I Should Have Such Problems
by Bruce Bellingham
Tennessee Williams used to call it the "terrah of the blank page in the typewriter." Yes, terrah. That's "terror" south of the Mason-Dixon line.
It's an odd thing to imagine Tennessee Williams suffering from writer's block. He was too busy just suffering. Williams was astoundingly prolific, though most of his plays quickly drifted into obscurity. But he left us masterpieces like "A Streetcar Named Desire" ... "The Glass Menagerie"... and my favorite, "Night of the Iguana." He changed American theater. This is not a column about Tennessee Williams, or about the nighttime of the soul, and the essence of human tenderness, all in Tennessee's territory. It's about the "terrah of the blank page."
Terror is the mother of invention.
I would likely not sit here, and write this thing if people were not waiting for it, the editors, I mean. I'd rather take a walk through Huntington Park or sit in the Big 4, chatting up the tourists. There's nothing like a dark bar on a sunny day. But if I did that, the terror would be waiting for me anyway.
We all have our private fears. As a man, I could be frightened at the thought of being sexually assaulted, or going to prison, or getting booted out into the street, and then having to sleep in San Francisco's genteel Huntington Park. The Nob Hill Association would take a dim view of that. The truth is that what I really fear right now is losing my sunglasses. Sometimes a wave a panic comes over me when I can't find my sunglasses in my jacket, and can't remember where I might have left them. That's why I don't have expensive sunglasses, it's too painful to misplace them. I could say that I don't think I deserve expensive sunglasses but that would be getting off the point. I have a secret to impart here. I hope it causes no harm. Peter James, who owns Fog City Leathers on Union Street in Cow Hollow, always makes sure that I have a pair of sunglasses, and he kindly furnishes me with very cool Elvis-style glasses when I have broken or lost mine, and I'm left bereft and blinded by the garish sun.
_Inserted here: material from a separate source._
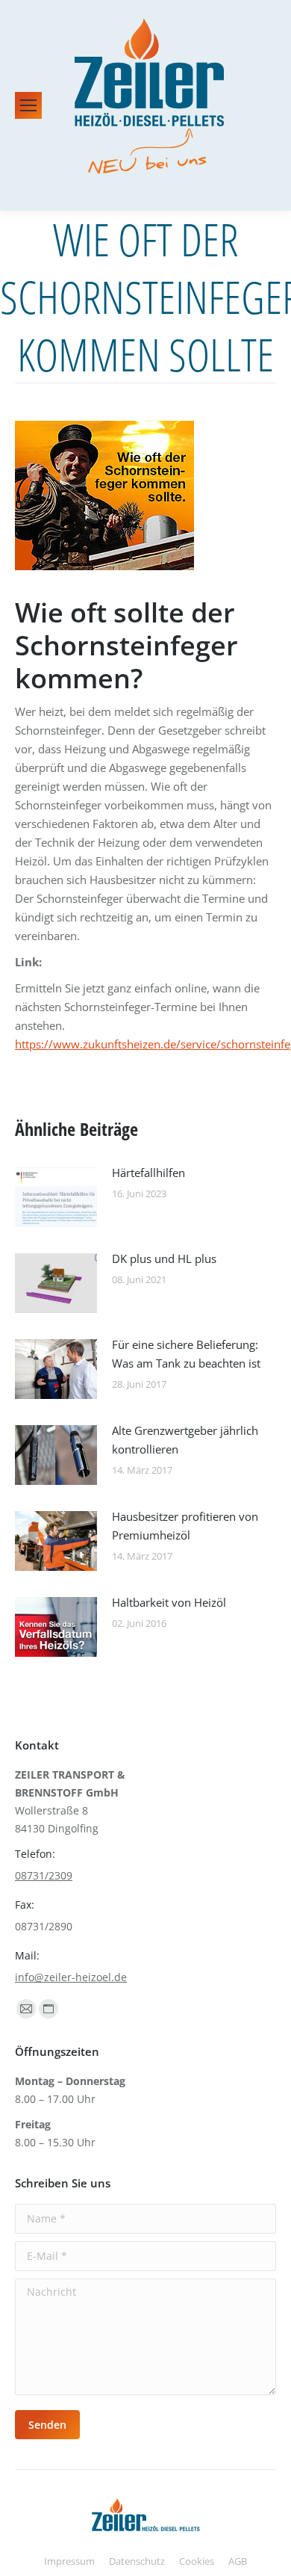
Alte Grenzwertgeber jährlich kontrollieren (185, 1440)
In the whole panoply of problems that people have in the world, losing one's sunglasses does not sound so tragic.It is dilemma that is known in some circles as a "luxury problem." In many ways, San Francisco is getting more luxurious -- to a relatively small number of people, that is, the ones who are getting richer every day. So luxury problems are bound to follow. What's a luxury problem? Maybe the Lexus dealer cannot provide the color of car that we desire. Maybe we can't get reservations at Gary Danko. Maybe the interior designer has botched the delicate decor of the guest bedroom. Maybe we're having a row with the dog groomer.
This morning I saw a man, whom I see regularly, sleeping on the sidewalk on Sacramento and Polk. I wonder if there was a time in his life when he had a luxury problem. Yes, there was a time in my life when I thought, "Oh, only if I had a luxury problem." But a problem is a problem, and if a luxury problem drives one to consider getting drunk or jumping off the Golden Gate Bridge, then it's still a real problem. A little problem can soon become a big problem. Who's to know? It always amazes me how often I'm willing to assume I know something about someone, that I know what people are thinking. I'm usually wrong about that. I'm almost always surprised to learn that people have private terrahs, I mean, terrors. Each of us has to tend to them. I have mine, too. That's why I'm sitting here with my sunglasses on, trying to avoid the glare off this terrifyingly bright , white blank page.
Bruce Bellingham is a columnist for the Marina Times, and is the author of Bellingham by the Bay. His next book is "The Angina Dialogues," and he's a heartbeat away from getting it done. Unless there is an unforeseen luxury problem.